■ Exercise objective:
Say how many lines in the records contain the string "pixels". Nothing but the number should be given.

[Data records]

[Start of section]

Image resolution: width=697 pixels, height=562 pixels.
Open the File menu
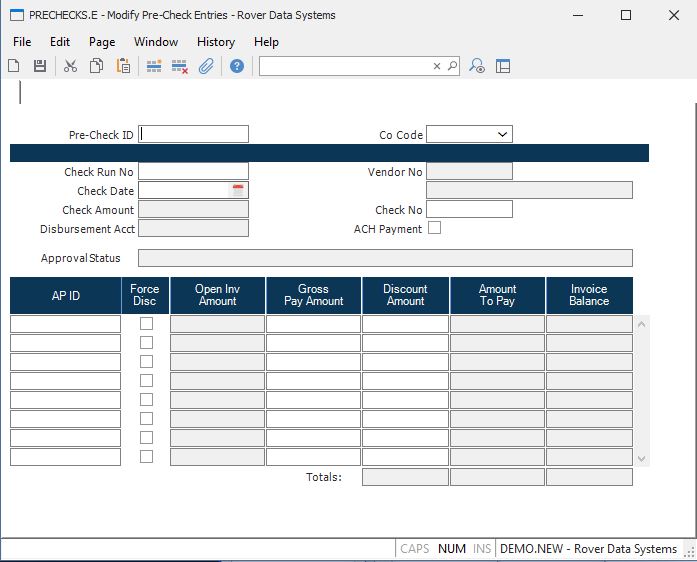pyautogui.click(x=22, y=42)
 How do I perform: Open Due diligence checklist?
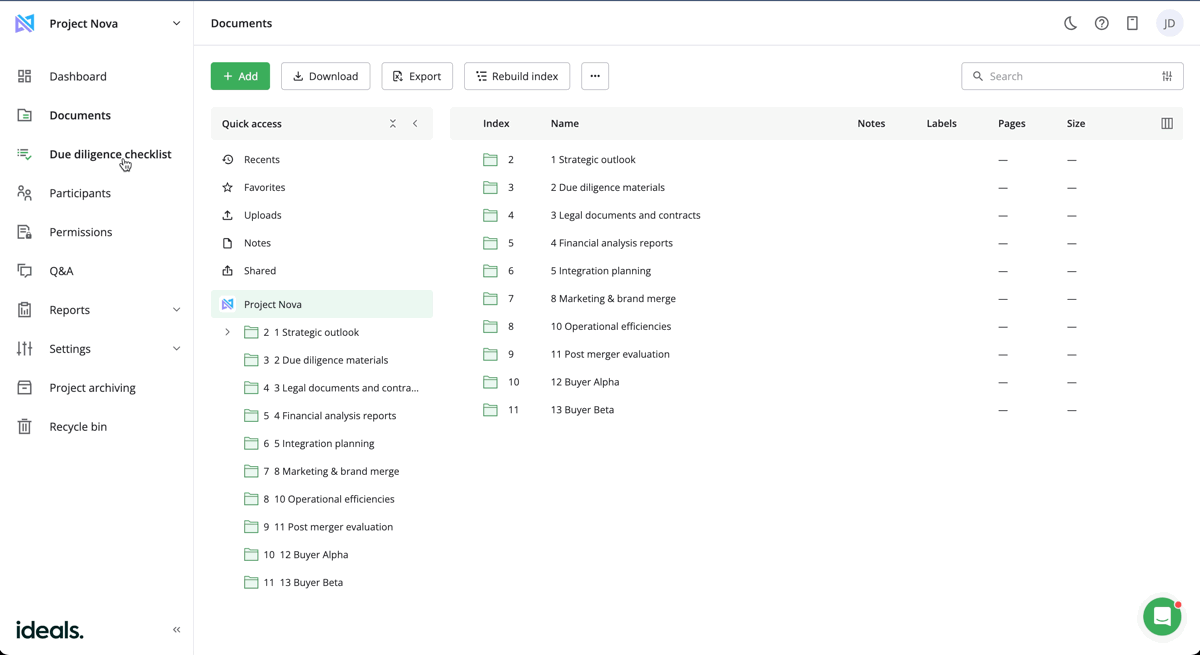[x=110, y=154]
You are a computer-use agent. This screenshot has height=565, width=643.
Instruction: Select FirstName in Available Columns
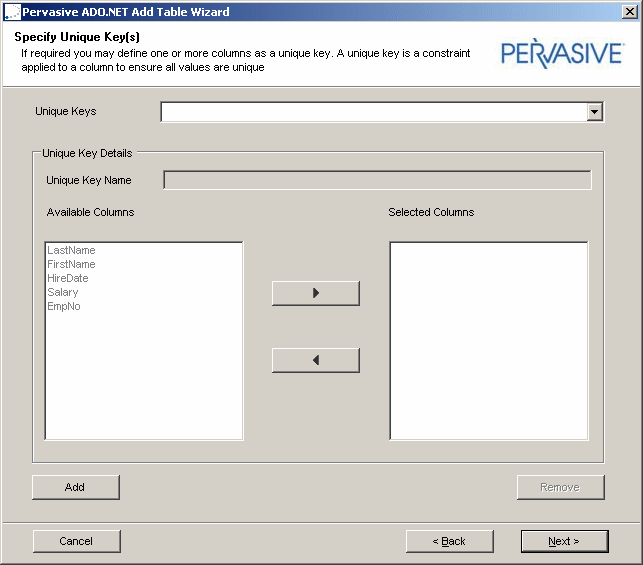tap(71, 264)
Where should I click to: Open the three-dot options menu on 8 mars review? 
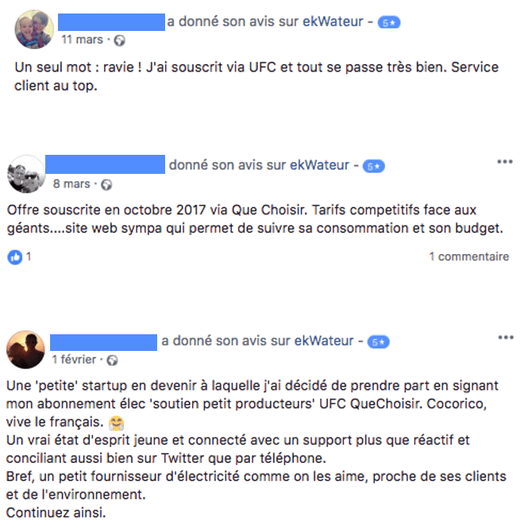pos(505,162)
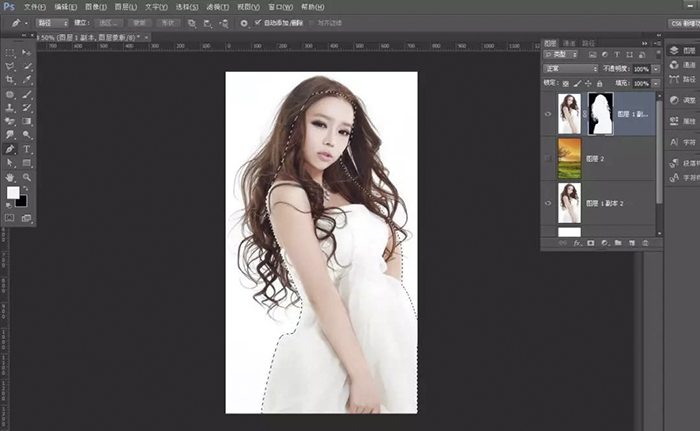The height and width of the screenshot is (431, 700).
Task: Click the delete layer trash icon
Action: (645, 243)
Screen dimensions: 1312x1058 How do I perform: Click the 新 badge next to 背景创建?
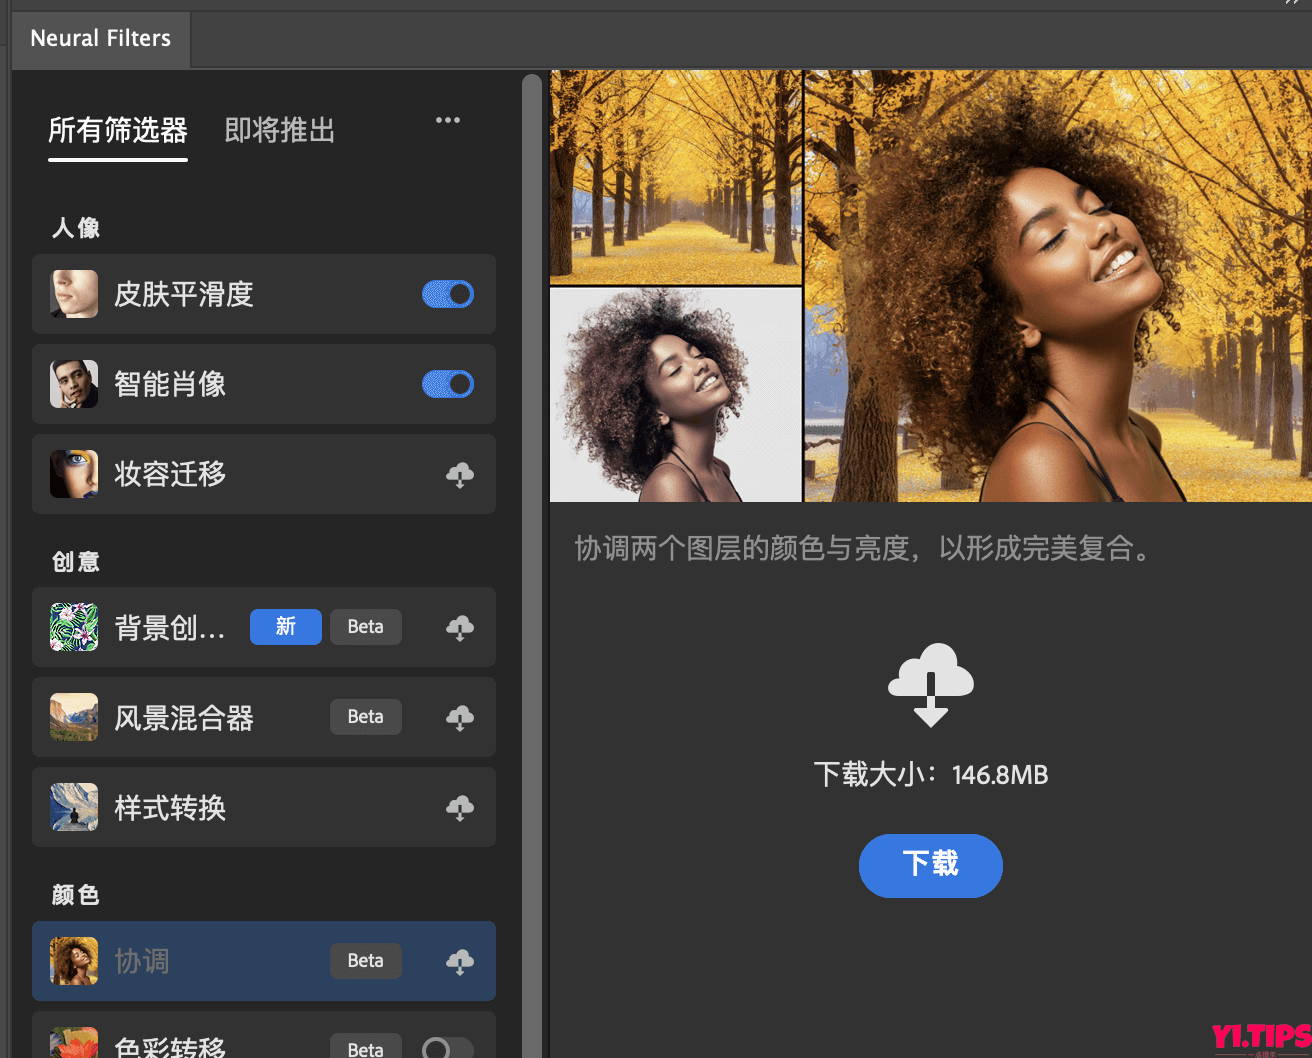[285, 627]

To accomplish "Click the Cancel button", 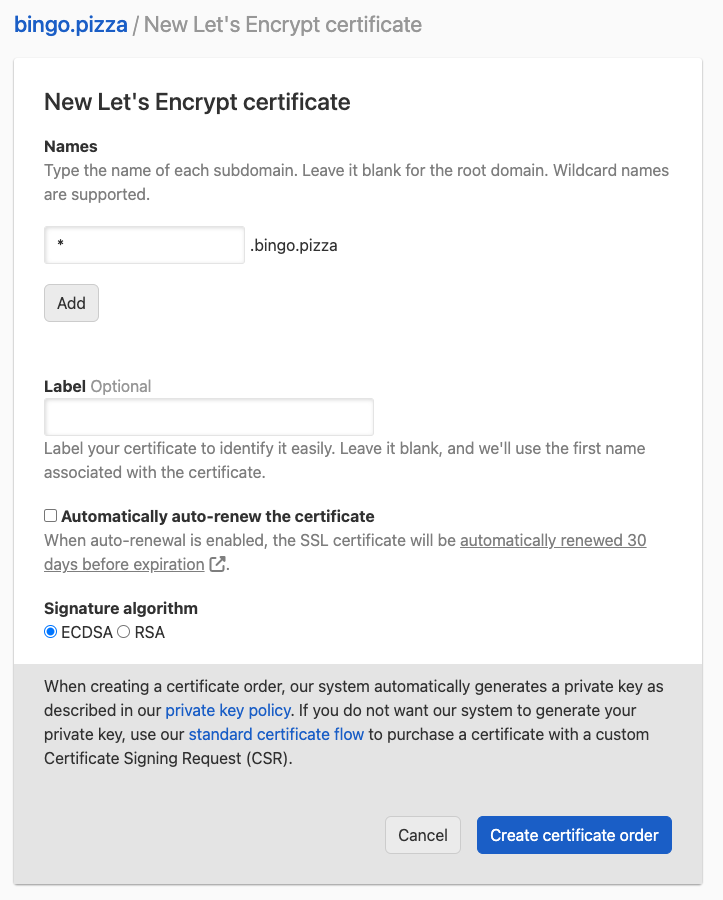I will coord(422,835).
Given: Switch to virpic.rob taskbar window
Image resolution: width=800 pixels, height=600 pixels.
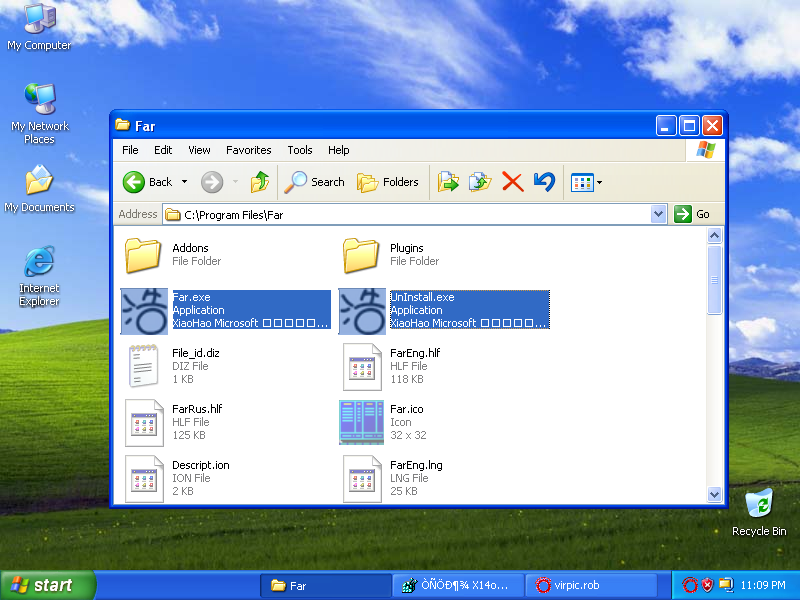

[End of section]

■ Written response:
2